2 advisory fire board members walk out Friday
It was the first meeting of the citizen advisory board to the Lehigh Acres Fire Control and Rescue District. Its mission, according to Fire Chief Adams and the board of commissioners, was to “educate the people of Lehigh” about the need for an assessment fee to keep the fire department open.
The group met Friday, June 3 and within minutes, Steve Baker announced he was resigning from the board calling the discussion about an assessment fee nothing but “a scare tactic” to get people in Lehigh to raise their taxes.
Not long after Baker’s walkout, another board member, visibly upset because the fire chief had not called on him to speak after claiming he had his hand up for some time, said the chief was not professional and he walked out of the meeting, too.
Over and over again, Fire Chief Don Adams said the assessment fee shouldn’t be called a tax, but board members said the fee was a tax.
There was spirited debate and nothing was accomplished at the meeting except the election of Cathy Kruse, the mother of a firefighter, to be its chairman. The group agreed to abide by Robert’s Rules of Order at its meetings.
With Baker and LaRosa gone, all that were left were Robert Anderson Frank Lohlein, Hartmut “Harry” Kloppert, Cathy Kruse, Ralph B. Hemingway and John Boardman.

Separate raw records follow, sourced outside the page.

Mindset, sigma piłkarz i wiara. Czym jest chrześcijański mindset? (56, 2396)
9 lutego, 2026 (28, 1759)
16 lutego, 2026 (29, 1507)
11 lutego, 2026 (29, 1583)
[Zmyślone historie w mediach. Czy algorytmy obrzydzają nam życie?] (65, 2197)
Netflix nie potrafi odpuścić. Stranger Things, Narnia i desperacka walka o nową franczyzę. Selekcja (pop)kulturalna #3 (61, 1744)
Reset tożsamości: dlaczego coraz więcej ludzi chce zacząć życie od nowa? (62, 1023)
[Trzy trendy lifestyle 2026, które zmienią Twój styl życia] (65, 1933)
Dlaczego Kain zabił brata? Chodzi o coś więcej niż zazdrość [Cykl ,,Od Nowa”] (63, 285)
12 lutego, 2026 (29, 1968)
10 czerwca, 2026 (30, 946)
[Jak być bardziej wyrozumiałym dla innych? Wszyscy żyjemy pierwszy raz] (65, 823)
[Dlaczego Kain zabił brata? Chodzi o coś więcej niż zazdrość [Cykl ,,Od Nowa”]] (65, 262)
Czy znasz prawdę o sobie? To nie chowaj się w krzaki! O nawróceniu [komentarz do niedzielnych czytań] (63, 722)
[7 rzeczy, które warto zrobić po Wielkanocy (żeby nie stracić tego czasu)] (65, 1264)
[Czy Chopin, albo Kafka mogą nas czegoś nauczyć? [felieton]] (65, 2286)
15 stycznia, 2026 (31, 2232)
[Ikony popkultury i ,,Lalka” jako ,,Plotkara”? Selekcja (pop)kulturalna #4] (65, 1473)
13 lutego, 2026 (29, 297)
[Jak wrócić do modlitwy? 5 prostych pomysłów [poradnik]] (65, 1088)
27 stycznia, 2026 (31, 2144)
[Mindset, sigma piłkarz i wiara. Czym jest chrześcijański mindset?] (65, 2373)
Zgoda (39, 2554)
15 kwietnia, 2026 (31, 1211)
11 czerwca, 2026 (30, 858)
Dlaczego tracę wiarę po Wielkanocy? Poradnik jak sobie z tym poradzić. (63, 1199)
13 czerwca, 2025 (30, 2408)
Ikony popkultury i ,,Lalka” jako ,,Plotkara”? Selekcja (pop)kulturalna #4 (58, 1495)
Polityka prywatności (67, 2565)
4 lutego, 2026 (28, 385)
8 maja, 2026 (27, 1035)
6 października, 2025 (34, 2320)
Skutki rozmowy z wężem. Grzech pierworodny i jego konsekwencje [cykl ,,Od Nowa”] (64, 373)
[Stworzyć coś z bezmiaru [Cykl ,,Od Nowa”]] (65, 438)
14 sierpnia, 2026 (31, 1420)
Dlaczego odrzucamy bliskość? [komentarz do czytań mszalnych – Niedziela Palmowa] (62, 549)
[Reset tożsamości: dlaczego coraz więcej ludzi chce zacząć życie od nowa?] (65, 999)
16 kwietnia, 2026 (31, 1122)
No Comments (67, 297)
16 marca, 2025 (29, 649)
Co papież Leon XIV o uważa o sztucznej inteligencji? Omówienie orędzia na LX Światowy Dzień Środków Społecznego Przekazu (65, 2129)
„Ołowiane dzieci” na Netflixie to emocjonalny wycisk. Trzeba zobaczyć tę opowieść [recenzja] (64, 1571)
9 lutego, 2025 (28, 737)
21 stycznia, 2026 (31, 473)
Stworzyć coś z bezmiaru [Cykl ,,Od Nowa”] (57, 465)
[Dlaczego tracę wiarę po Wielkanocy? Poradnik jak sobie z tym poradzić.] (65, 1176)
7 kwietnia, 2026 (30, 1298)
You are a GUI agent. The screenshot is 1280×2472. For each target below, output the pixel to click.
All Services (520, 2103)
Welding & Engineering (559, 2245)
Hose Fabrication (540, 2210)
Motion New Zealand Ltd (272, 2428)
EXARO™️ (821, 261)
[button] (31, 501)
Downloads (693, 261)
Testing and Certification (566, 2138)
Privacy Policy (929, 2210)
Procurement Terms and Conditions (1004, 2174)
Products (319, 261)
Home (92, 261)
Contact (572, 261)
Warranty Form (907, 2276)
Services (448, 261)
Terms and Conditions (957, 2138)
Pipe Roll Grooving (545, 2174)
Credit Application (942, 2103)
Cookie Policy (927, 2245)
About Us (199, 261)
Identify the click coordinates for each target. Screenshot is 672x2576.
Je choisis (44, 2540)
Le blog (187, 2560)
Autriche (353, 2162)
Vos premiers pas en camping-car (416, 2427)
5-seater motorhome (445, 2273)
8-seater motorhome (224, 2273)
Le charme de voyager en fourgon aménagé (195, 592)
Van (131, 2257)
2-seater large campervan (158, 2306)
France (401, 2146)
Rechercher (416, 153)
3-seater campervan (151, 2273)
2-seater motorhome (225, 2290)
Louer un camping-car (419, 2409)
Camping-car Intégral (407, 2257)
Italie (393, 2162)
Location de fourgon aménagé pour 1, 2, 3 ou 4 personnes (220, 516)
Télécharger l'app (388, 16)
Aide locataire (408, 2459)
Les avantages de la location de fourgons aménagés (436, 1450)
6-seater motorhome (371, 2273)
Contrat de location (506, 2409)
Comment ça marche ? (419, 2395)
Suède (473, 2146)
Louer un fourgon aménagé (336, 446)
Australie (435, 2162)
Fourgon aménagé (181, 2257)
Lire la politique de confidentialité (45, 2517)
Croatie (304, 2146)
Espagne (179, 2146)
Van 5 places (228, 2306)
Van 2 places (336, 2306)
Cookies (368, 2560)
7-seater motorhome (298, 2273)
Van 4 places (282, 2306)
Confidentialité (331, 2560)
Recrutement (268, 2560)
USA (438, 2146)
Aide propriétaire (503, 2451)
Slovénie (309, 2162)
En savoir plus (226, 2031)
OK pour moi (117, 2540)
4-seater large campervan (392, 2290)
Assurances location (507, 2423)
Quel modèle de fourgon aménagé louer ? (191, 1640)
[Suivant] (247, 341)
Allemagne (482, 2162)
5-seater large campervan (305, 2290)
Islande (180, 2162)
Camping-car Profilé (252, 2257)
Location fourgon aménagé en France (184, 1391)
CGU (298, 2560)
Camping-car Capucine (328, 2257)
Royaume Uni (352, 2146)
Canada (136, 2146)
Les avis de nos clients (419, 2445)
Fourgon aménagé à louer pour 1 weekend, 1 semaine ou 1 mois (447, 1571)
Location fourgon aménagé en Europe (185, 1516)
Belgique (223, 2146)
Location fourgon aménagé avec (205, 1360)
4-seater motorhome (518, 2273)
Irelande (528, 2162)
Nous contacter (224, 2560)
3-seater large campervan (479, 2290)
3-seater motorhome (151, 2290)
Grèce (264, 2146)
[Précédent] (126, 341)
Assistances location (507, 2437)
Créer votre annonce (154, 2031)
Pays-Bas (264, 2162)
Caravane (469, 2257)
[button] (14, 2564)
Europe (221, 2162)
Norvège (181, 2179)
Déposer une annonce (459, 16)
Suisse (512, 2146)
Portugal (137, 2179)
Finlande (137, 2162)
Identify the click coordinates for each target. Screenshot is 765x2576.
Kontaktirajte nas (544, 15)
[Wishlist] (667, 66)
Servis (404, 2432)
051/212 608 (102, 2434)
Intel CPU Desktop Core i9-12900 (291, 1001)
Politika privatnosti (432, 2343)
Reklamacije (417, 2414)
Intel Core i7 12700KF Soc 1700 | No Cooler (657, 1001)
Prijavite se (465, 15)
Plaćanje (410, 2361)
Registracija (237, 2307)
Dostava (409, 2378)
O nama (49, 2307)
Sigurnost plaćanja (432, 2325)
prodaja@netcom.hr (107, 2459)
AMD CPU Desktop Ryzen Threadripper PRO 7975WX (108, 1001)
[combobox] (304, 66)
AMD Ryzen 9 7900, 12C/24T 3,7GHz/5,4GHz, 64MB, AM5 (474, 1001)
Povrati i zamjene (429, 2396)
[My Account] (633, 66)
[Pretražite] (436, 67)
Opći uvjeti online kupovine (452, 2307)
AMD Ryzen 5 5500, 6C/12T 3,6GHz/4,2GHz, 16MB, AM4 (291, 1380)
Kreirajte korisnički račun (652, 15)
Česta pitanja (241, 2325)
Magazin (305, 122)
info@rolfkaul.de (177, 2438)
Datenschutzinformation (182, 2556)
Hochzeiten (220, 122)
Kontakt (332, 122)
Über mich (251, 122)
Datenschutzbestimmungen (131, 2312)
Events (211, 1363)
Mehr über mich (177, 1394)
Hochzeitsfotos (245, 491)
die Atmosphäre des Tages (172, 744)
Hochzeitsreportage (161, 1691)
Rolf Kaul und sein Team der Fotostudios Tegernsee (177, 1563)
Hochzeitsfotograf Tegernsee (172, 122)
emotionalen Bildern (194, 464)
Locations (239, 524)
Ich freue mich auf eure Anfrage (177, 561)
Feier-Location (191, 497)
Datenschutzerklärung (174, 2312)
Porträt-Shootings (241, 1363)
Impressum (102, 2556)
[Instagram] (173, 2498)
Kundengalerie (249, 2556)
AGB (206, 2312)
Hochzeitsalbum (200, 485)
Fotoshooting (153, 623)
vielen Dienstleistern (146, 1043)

If Chief Don Adams thought he had a group of people who were going to “educate” the people of Lehigh that an assessment fee is needed in addition to the already imposed tax of 3 mills, he was in for a shock.
Discussions by those on the board aired their own differences against the assessment fee and over and over called it a tax increase.
Lohlein told the chief and the group that “surveys” he had conducted showed that Lehigh residents would not vote to tax themselves.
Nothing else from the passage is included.